**Problem to work on**. Extract each line of the records below that contains the word "Select".

+++ Recorded data +++

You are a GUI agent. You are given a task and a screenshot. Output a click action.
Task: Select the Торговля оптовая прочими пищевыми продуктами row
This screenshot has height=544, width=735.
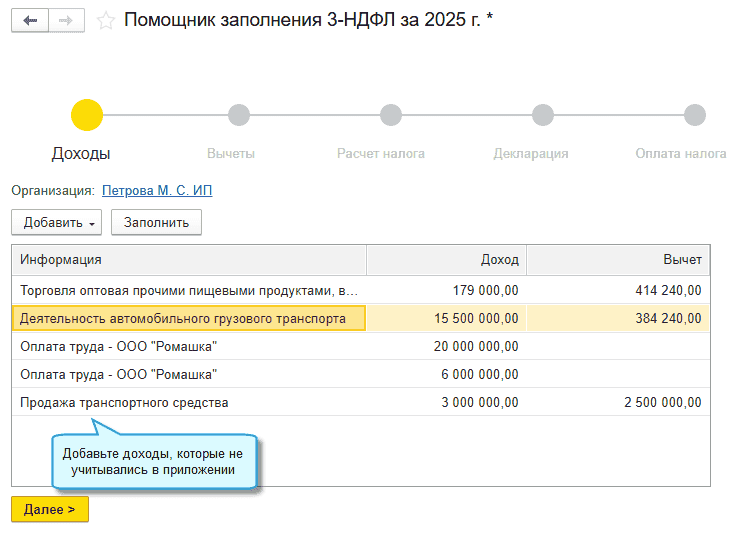coord(188,291)
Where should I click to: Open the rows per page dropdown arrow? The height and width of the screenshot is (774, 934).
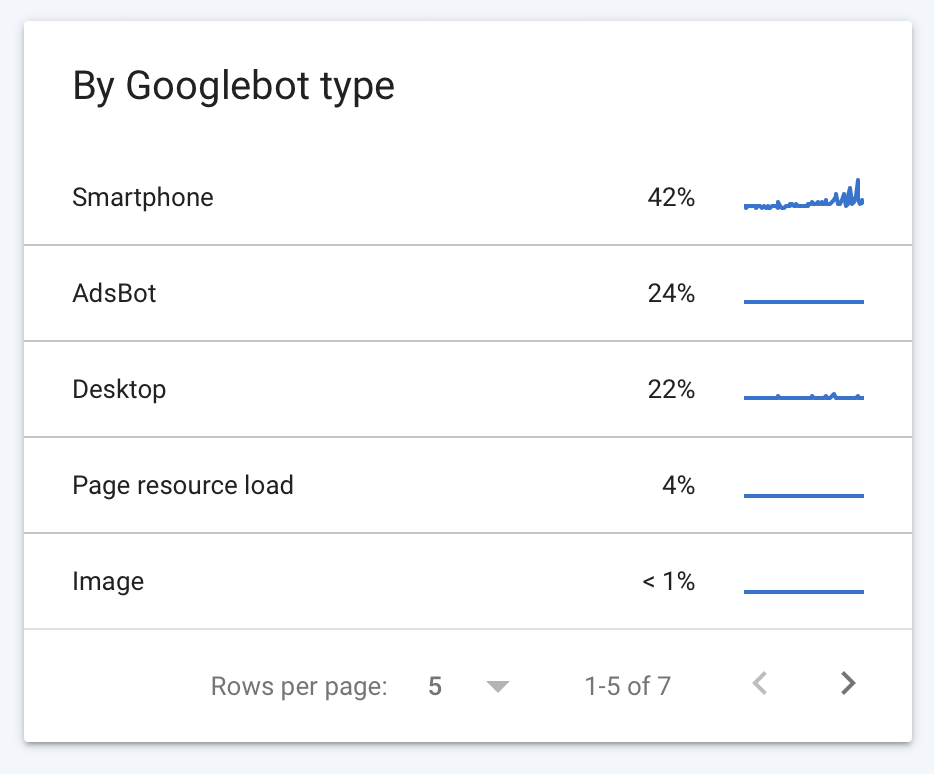coord(497,686)
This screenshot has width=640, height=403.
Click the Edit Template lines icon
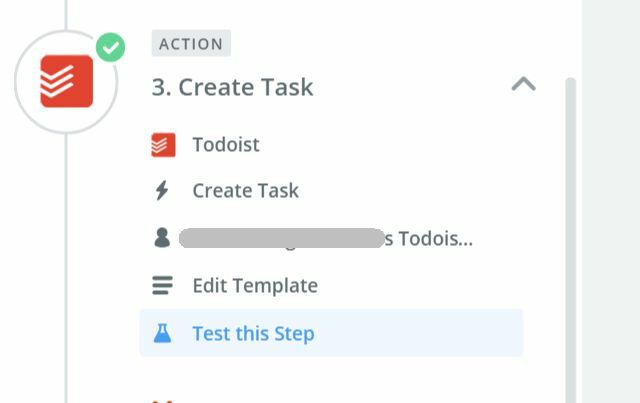[162, 285]
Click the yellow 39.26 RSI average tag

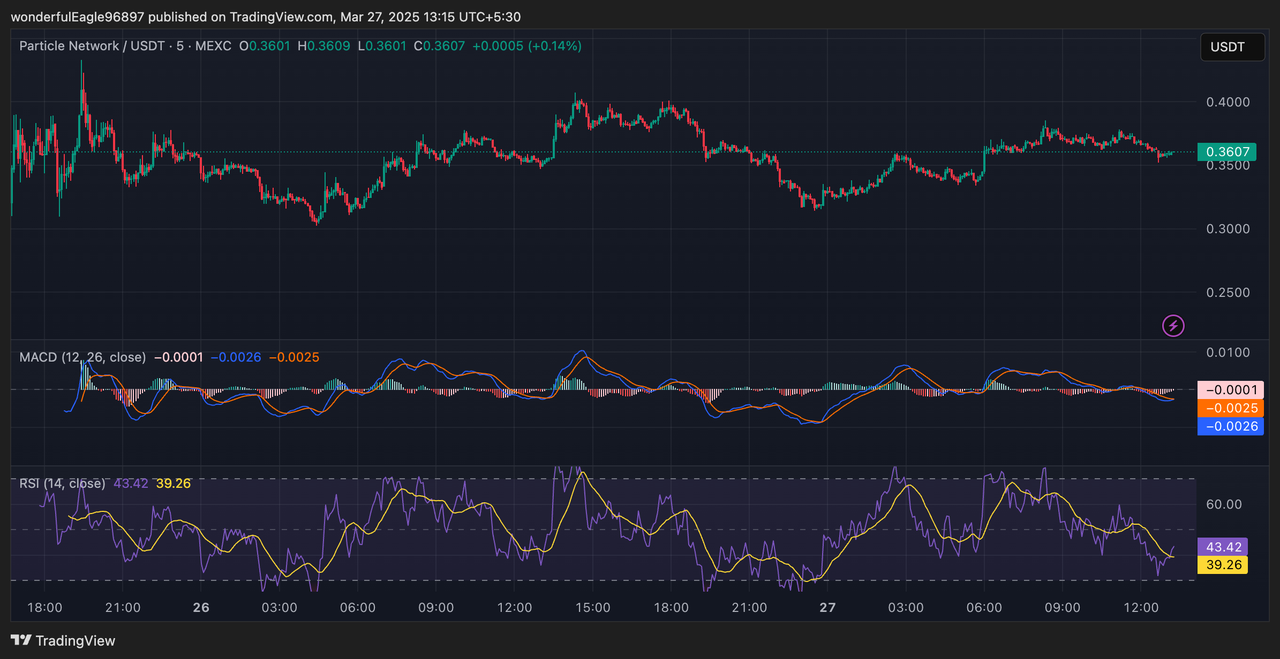click(x=1224, y=565)
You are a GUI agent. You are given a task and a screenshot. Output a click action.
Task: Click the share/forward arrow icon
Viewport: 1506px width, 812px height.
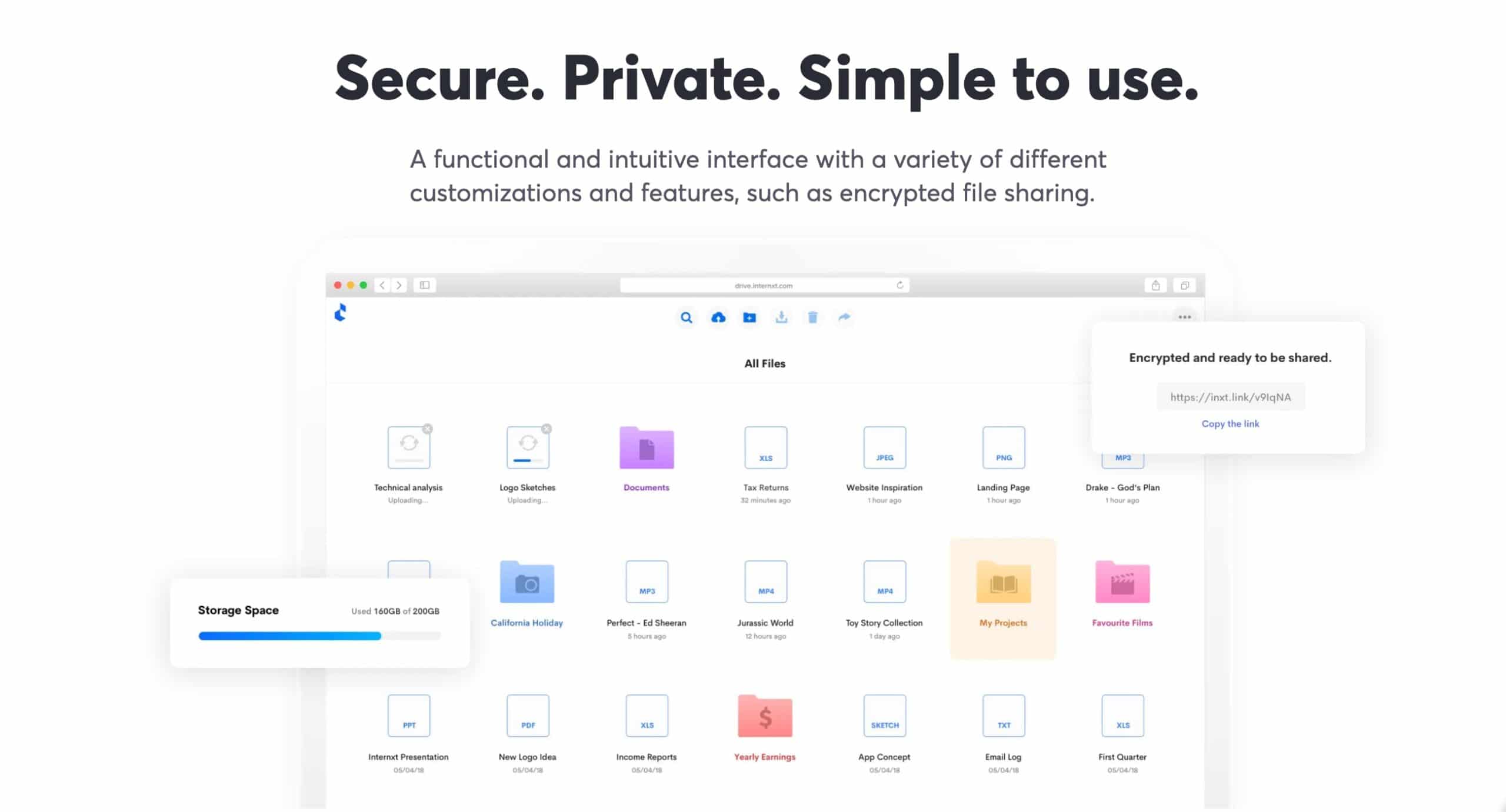click(x=844, y=318)
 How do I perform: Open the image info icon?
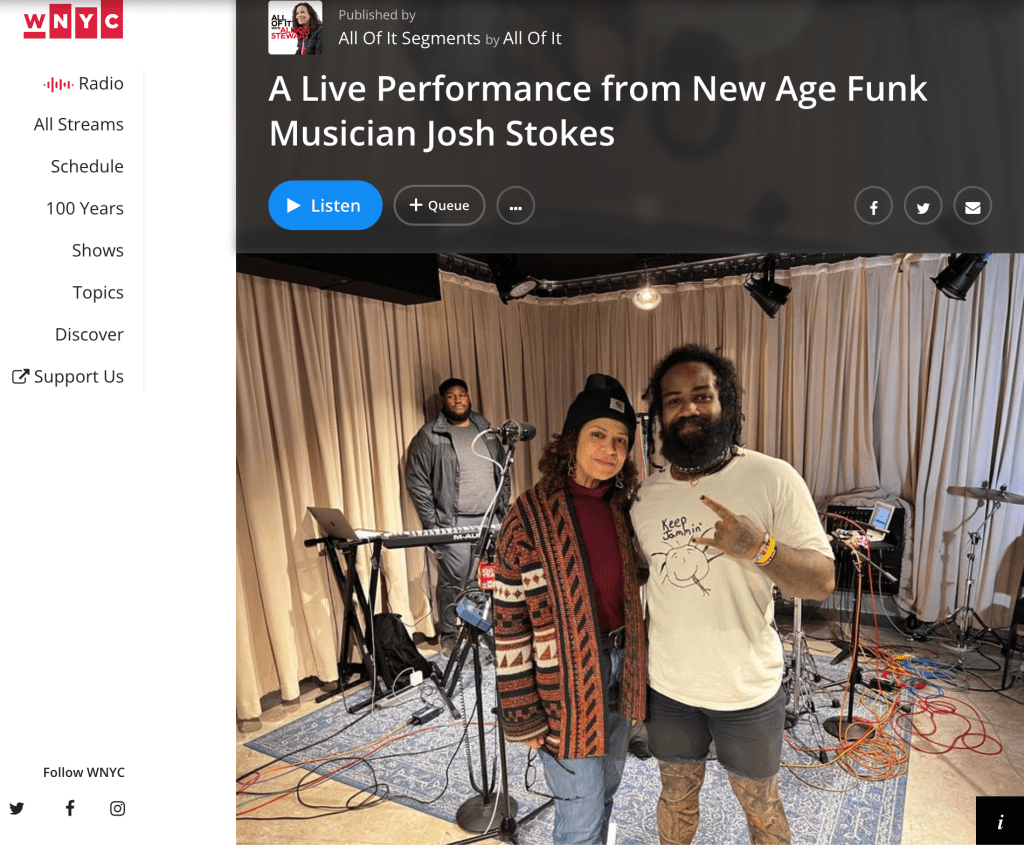pos(1000,821)
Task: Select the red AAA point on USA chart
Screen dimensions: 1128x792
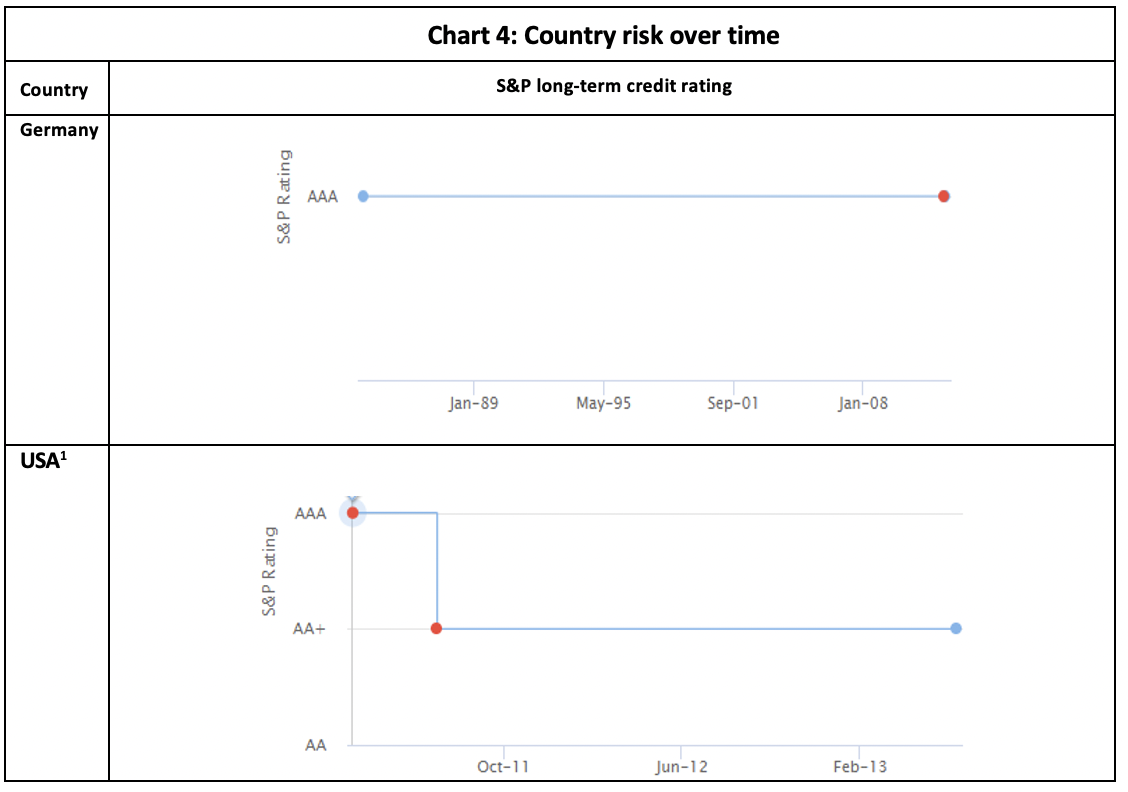Action: 352,513
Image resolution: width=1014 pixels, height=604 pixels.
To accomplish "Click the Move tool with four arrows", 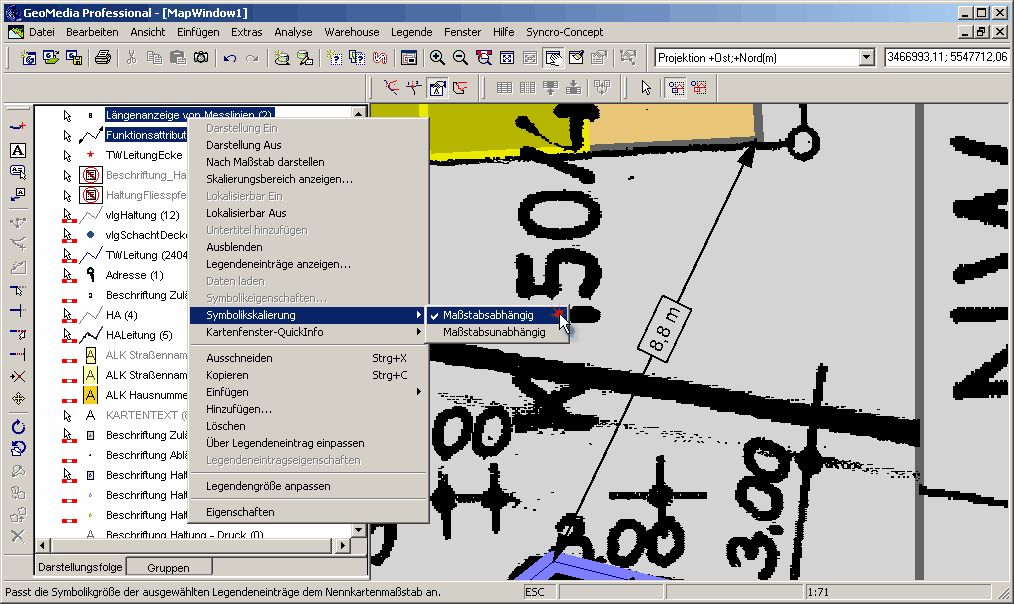I will 17,398.
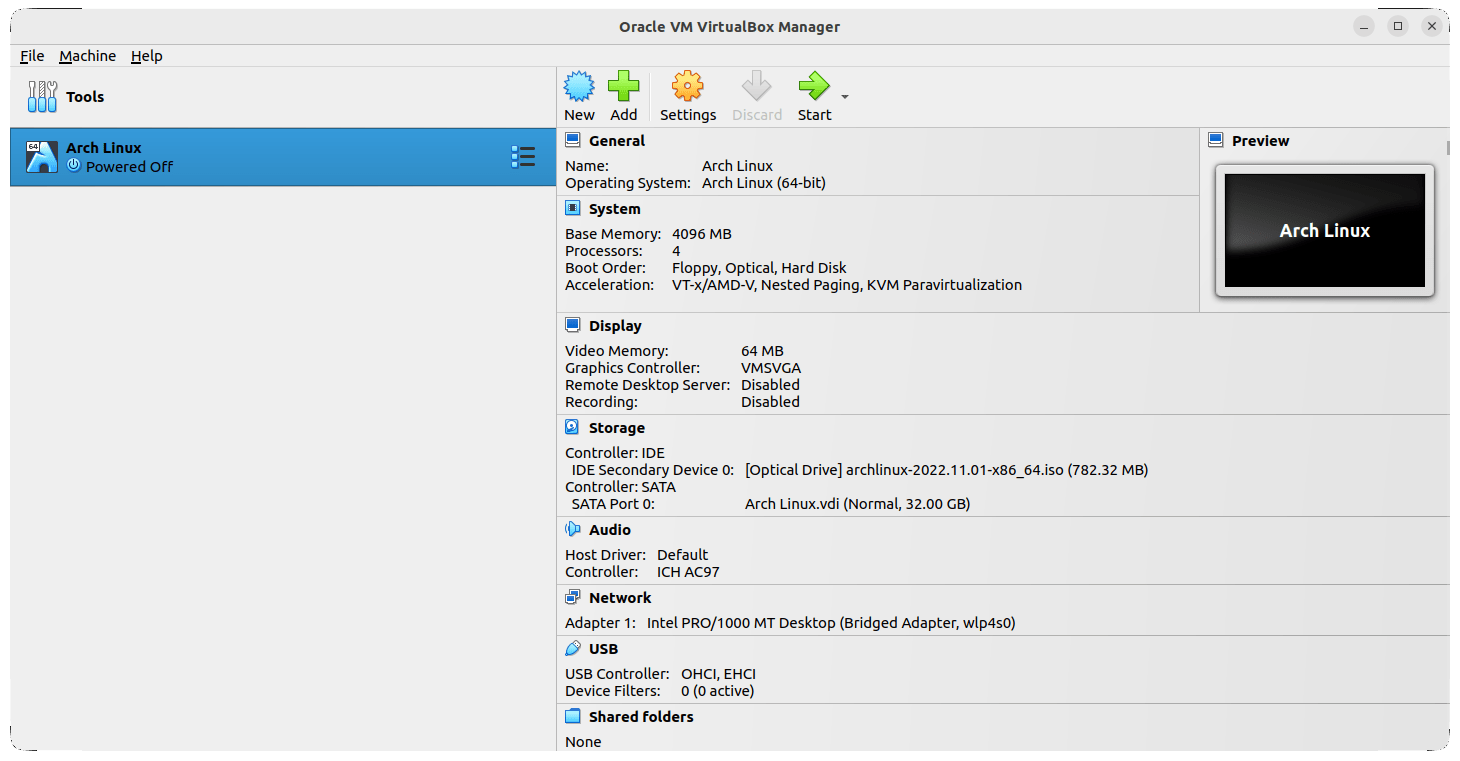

+++

**Solution to this task**.
Task: Select the Торговля оптовая прочими пищевыми продуктами row
Task: Select the red AAA point on USA chart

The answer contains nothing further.